Na noite de quarta-feira, a polícia atacou o piquete na porta de fábrica, mantido por centenas de trabalhadores e seus familiares. Exigindo que liberassem a circulação dos ônibus da empresa, os policiais apontaram suas armas aos trabalhadores e prenderam quatro delegados sindicais.
A destruição dos empregos na Renault-Nissan ocorrem num contexto de desemprego generalizado no Brasil. Segundo o Instituto Brasileiro de Geografia e Estatística (IBGE), do início da pandemia até maio cerca de oito milhões de postos de trabalho foram fechados no país. Pela primeira vez, desde que o estudo foi iniciado, mais da metade da população brasileira em idade de trabalhar está desocupada.
A explosão da crise social tem sido contida, até o momento, em grande parte pelo pagamento do auxílio emergencial de R$600 pelo governo, que foi direcionado em junho a 43% dos lares brasileiros. O fim do pagamento do benefício está agendada para até o final de agosto.
A crise enfrentada pelos trabalhadores brasileiros está enraizada em processos essencialmente internacionais. As recentes demissões nas fábricas brasileiras são parte de um plano de cortes massivos de empregos e fechamento de plantas ao redor do mundo anunciado pela Renault-Nissan em maio.
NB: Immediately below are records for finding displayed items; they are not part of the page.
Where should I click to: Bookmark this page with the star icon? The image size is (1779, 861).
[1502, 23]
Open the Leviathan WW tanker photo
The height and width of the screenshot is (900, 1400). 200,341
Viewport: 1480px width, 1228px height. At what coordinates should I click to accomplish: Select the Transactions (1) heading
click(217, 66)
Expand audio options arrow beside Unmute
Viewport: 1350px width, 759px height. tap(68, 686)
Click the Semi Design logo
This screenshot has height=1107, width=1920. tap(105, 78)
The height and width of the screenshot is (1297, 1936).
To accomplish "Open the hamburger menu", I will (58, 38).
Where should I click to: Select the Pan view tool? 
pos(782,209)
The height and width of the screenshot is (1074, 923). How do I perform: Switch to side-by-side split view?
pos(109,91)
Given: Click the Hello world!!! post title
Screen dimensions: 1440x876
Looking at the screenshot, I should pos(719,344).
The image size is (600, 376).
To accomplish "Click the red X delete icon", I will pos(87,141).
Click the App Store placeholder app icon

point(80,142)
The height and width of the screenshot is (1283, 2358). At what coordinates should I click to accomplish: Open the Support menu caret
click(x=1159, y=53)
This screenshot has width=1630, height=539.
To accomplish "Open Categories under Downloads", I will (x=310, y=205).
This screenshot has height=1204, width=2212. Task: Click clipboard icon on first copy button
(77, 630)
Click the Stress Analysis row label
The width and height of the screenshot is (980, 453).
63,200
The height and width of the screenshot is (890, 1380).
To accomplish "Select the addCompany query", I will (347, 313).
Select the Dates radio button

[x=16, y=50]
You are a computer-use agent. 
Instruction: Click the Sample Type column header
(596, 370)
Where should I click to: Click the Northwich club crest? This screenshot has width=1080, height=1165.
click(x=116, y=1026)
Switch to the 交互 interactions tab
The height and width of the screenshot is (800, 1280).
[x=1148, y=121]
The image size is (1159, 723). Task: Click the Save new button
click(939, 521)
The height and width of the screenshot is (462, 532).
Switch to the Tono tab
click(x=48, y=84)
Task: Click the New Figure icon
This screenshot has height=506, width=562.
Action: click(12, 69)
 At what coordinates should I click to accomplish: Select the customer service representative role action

Após ter recebido um resgate de 5 bilhões de euros (cerca de R$30 bilhões) do governo francês, a Renault anunciou planos de acabar com 15.000 mundialmente, 4.600 deles na França. Já a Nissan, declarava desde 2019 suas intenções de cortar 12.500 empregos. Após a pandemia ela aumentou a ameaça para 20.000 empregos.
No mês passado, milhares de trabalhadores da Nissan na Espanha entraram em greve contra o fechamento da fábrica da empresa em Barcelona, ameaçando 2.500 empregos diretos e mais 20.000 indiretamente ligados a suas atividades.
Em meio a essa situação, o Sindicato dos Metalúrgicos da Grande Curitiba/PR (SMC), que dirige a greve, e o conjunto das centrais sindicais brasileiras buscam desviar a greve dos trabalhadores da Renault para um programa nacionalista de competição por empregos e investimentos internacionais.
Uma nota assinada por todas as centrais sindicais, incluindo a CSP-Conlutas, dirigida pelos morenistas, afirmou: "Repudiamos esta forma intransigente de agir da atual direção da planta da Renault em São José dos Pinhais/PR, pois sabemos que a empresa tem recebido incentivos fiscais do governo do Estado do Paraná exatamente para gerar e manter empregos."
Os investimentos a que se referem foram realizados pelo programa "Paraná Competitivo", que vem fornecendo massivas isenções de impostos à Renault e outras grandes corporações transnacionais, criando condições mais favoráveis para estabelecerem suas atividades no estado, ao invés de em outras regiões do Brasil, ou outros países.
Programas como esse, defendidos pelos sindicatos e largamente implementados pelo Partido dos Trabalhadores (PT), em programas como o "Inovar-Auto", representam os interesses da classe capitalista e apenas abrem o caminho para novos cortes de emprego e salário. É precisamente por esse programa que as centrais sindicais têm lutado nas últimas semanas, em suas manifestações por uma "Agenda de Retomada Econômica".
A luta dos trabalhadores da Renault só pode avançar no confronto direto aos interesses de lucro da empresa. O caráter transnacional das empresas automotivas também impõe a necessidade dos trabalhadores brasileiros articularem sua luta com os trabalhadores da indústria automotiva de todo o mundo, que estão sofrendo os mesmos ataques.
Isso só é possível através da formação de comitês de base politicamente independentes dos sindicatos, que lutarão não somente pelos empregos, mas também pelo direito de trabalhar em condições seguras definidas e controladas pelos próprios trabalhadores.